Paper ID: | 210 |
---|---|

Title: | CRF-CNN: Modeling Structured Information in Human Pose Estimation |

A CRF-CNN framework for adding structure on top of CNNs is proposed and applied to human pose estimation. A message passing scheme for body joints, implemented with convolution between feature maps in same layer, is proposed and a neural network implementation of end-to-end learning CRF-CNN is provided.

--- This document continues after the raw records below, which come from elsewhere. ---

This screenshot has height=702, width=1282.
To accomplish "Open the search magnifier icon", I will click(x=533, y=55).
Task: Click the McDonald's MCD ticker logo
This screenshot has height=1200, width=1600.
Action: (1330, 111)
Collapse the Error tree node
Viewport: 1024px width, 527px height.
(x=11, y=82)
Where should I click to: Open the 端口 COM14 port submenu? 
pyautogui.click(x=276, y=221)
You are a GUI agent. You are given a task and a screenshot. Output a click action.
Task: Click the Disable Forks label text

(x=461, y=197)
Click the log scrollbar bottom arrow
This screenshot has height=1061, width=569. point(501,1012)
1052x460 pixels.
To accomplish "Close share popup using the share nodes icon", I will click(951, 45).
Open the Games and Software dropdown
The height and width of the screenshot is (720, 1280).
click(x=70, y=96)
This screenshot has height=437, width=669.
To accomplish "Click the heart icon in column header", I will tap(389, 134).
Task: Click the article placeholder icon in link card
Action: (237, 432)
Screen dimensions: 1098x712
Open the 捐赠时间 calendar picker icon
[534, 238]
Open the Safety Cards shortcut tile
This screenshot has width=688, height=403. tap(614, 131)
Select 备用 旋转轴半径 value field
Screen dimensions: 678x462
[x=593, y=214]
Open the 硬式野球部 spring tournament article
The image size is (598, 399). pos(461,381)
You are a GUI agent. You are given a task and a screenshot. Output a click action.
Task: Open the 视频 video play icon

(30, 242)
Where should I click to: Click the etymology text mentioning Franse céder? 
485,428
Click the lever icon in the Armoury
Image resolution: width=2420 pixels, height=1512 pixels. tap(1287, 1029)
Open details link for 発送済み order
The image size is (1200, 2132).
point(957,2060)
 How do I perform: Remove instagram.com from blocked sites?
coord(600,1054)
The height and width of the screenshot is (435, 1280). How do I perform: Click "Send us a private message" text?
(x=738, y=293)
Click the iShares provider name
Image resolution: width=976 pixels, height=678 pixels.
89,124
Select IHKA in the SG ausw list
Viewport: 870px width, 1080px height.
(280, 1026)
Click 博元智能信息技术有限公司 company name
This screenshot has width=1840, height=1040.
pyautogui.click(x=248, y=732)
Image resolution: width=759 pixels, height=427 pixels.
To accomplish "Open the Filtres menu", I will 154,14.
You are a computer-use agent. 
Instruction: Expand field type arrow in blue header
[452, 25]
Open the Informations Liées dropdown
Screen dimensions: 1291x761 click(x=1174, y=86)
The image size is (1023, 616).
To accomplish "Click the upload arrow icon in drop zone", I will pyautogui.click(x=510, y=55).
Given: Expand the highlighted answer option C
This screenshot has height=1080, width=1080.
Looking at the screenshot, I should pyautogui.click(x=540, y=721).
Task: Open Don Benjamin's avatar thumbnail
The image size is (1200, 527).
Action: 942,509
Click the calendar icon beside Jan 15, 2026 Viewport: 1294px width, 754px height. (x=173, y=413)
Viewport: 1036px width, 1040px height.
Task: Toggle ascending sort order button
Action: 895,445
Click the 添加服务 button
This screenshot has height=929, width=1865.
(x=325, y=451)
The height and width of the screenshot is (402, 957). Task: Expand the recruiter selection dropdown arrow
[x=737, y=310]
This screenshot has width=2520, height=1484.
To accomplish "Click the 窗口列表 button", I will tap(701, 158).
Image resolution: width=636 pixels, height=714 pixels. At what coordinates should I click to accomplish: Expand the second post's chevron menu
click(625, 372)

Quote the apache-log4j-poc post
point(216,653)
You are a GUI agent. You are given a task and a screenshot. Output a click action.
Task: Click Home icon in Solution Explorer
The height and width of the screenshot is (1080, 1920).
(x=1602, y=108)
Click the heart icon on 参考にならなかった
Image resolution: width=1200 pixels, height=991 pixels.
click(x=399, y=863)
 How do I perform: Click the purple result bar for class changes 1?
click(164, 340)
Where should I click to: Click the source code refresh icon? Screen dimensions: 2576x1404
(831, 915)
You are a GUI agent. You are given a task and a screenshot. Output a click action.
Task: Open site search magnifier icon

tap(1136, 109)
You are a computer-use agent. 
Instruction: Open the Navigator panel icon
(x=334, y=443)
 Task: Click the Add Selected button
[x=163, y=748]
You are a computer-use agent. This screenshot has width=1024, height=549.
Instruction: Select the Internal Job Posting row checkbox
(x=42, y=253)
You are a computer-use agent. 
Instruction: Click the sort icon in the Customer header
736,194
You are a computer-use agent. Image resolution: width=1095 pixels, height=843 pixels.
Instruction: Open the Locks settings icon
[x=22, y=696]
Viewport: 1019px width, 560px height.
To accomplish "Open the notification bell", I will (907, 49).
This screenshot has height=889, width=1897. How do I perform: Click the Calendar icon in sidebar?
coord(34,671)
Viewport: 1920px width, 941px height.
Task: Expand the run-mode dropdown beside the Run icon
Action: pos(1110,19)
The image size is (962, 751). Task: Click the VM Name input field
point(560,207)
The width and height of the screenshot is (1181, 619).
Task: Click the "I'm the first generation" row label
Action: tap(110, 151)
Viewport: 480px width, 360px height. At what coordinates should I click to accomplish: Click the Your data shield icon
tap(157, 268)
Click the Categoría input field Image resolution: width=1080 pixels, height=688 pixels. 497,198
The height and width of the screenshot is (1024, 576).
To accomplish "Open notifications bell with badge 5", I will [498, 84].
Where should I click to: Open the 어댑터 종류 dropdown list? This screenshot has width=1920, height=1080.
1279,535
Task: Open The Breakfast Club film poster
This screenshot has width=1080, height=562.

1. I would like to see numbers on the MPII human pose dataset (http://human-pose.mpi-inf.mpg.de/). The LSP and FLIC datasets are older datasets with an order of magnitude less images than the MPI dataset. MPII dataset is currently the most exhaustive dataset for human pose estimation and to be called the state-of-the-art, an algorithm must outperform other algorithms on this dataset. 2. Can you show the full PCK curve instead of only the table 2? Otherwise I suspect that since your results in the high accuracy region (5-10 px) is not good, you do not show the curve. Other minor points: 1. Is K same as N? (in Algorithm 1, line 2) 2. Perhaps a better notation for softmax (\tau) can be used. Else it will seem like scalar multiple \tau. 3. The notations in the illustration (equations 16, 17, 18) seem to be confusing. It is as though the softmax operating on a scalar and not a vector. Same for the messages from the factor nodes (look like scalars). 4. The qualitative results in the supplementary are good and would like to see some of the results in the main paper as well.

3-Expert (read the paper in detail, know the area, quite certain of my opinion)

This paper explores a CRF-CNN architecture for human pose estimation. The paper presents a an exposition of how to construct a CRF-CNN model and pass messages. Strong experimental results are provided.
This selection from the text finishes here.